Please transcribe the passage on GMO regulation below word for word, beginning at "Advocacy groups for" and stopping after "UPI news said.".

START GIVEN PASSAGE

Advocacy groups for non-GMO and organically produced food in the US, the EU and Australia called on their federal governments and lawmakers in July-August to maintain current genetically modified organisms’ legislation and not to allow self-regulation or include GM/GE techniques within organic legislation. Exports of organic foods and the viability of the organic label could be put at risk and threaten consumer health and safety.

The moves came after the US Department of Agriculture (USDA) revealed plans to scale back regulation of genetically modified plants with engineered traits similar to those that could traditional breeding achieves, that would be exempt from federal regulations, UPI news said.

The move is "in response to advances in genetic engineering," the USDA said in a statement, with the changes detailed in a proposed new rule that would revise the agency's current method for regulating GM plants.

Under the new rule, far fewer genetically engineered plants would need federal approval -- or notification -- to be commercially produced. This move could be a win for developers, especially small to midsize companies that cannot currently afford to delve into genetic engineering because of the high cost of applying for permits.

"Our hope is that this will ease that burden considerably," said Bernice Slutsky, the senior vice president for innovation at the American Seed Council. However, Greg Jaffe, the Center for Science in the Public Interest's biotechnology project director said: "Just because none of these plants was harmful in the past doesn't mean they could never be."

Besides the potential safety concerns, Jaffe fears deregulation will make it harder for the public to know if and how the plants they consume have been genetically modified. "One of the things these regulations did besides ensuring safety was ensuring transparency," he said. "If they don't have to go through a regulatory process anymore, people can add, edit or pull out genes, and nobody will know."

END GIVEN PASSAGE
START STUDY MATERIAL

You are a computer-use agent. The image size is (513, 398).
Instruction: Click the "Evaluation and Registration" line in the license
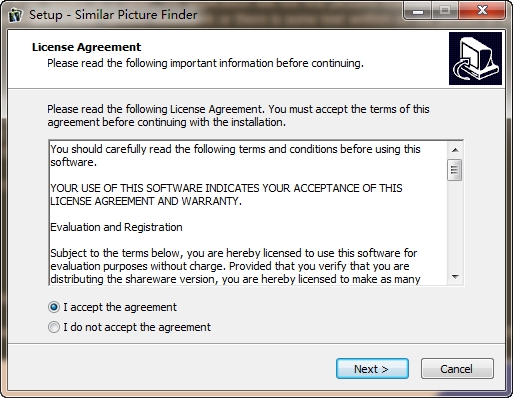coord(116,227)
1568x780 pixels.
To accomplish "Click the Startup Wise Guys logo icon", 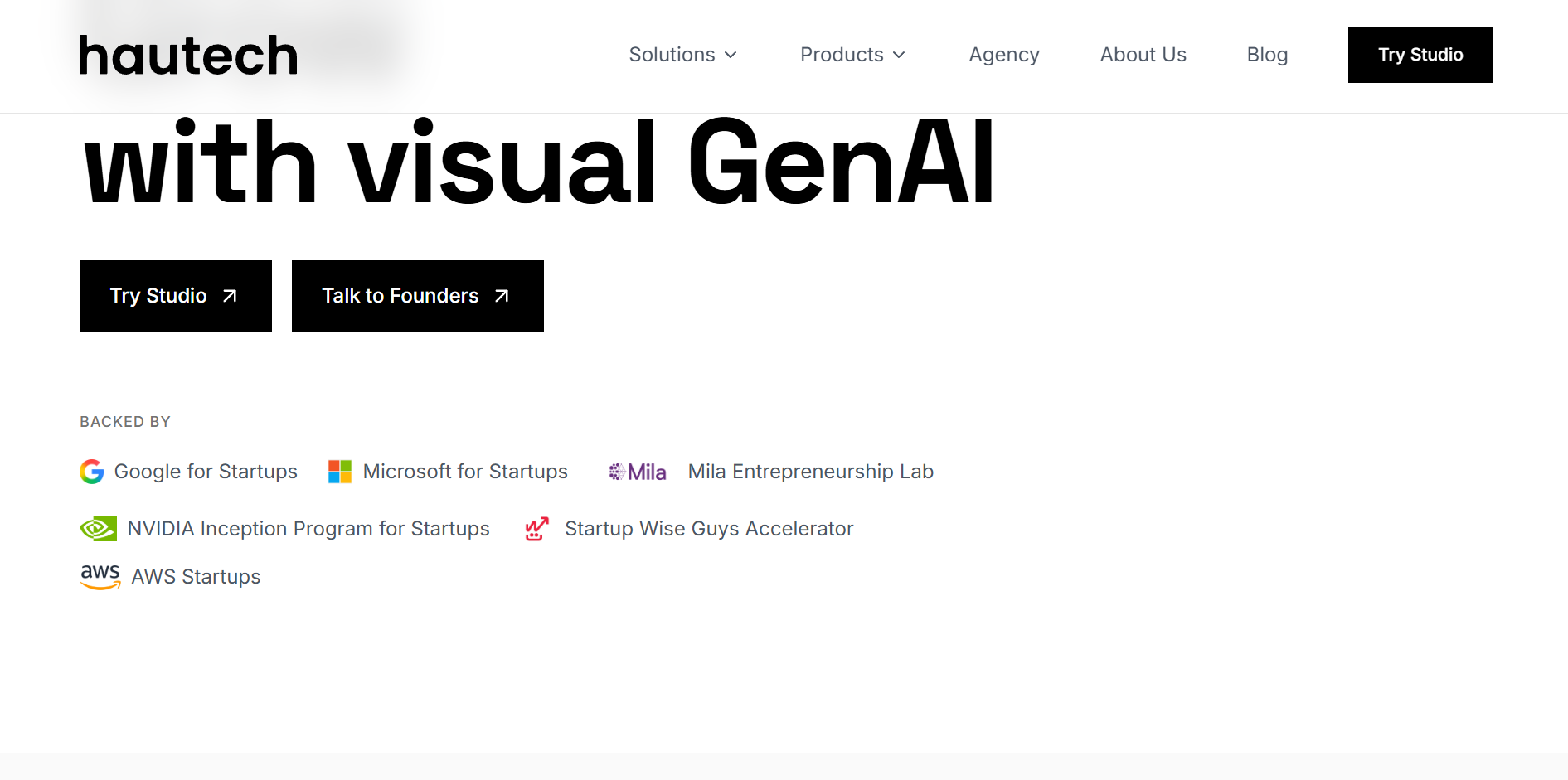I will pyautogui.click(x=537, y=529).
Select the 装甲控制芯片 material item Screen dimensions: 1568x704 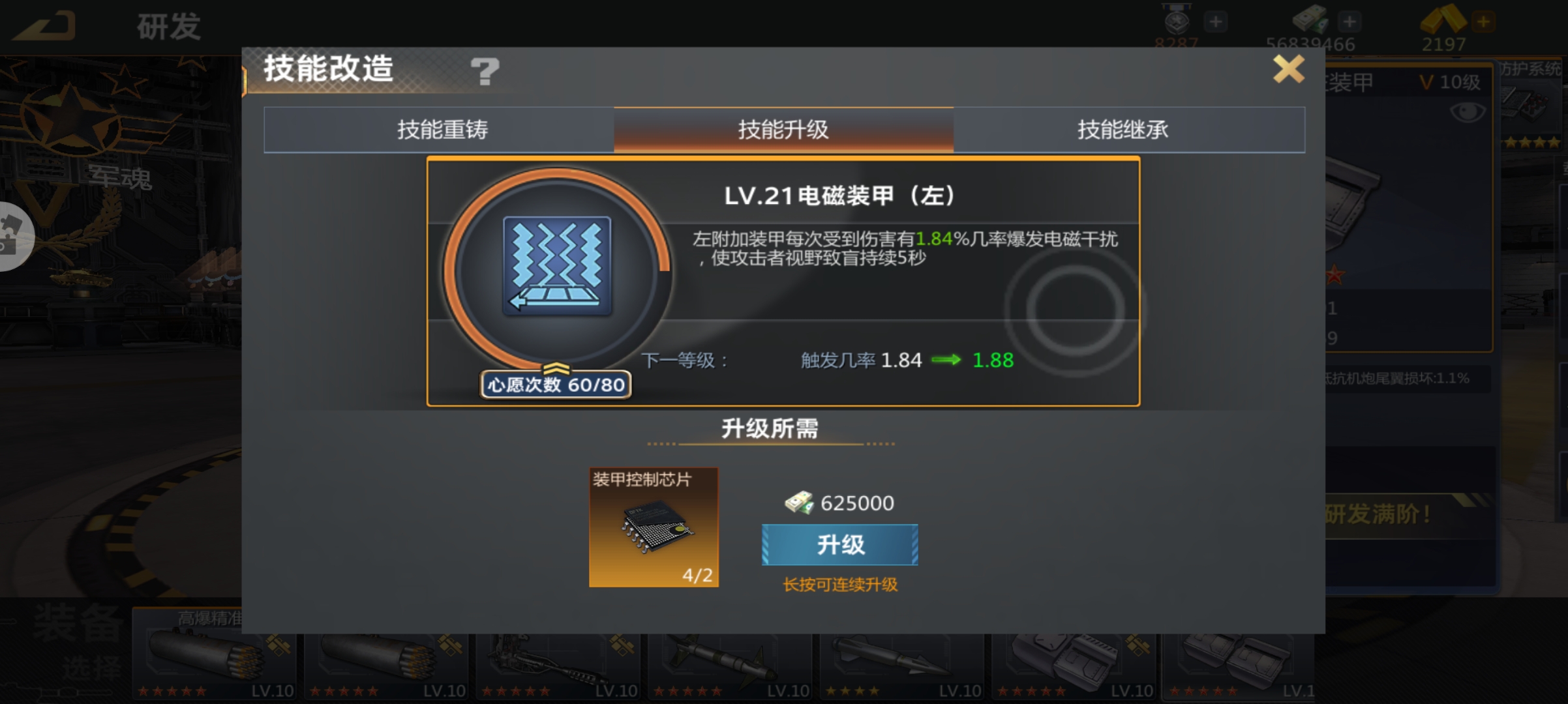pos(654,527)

END STUDY MATERIAL

_REPLY TO THE EXERCISE_
Advocacy groups for non-GMO and organically produced food in the US, the EU and Australia called on their federal governments and lawmakers in July-August to maintain current genetically modified organisms’ legislation and not to allow self-regulation or include GM/GE techniques within organic legislation. Exports of organic foods and the viability of the organic label could be put at risk and threaten consumer health and safety.

The moves came after the US Department of Agriculture (USDA) revealed plans to scale back regulation of genetically modified plants with engineered traits similar to those that could traditional breeding achieves, that would be exempt from federal regulations, UPI news said.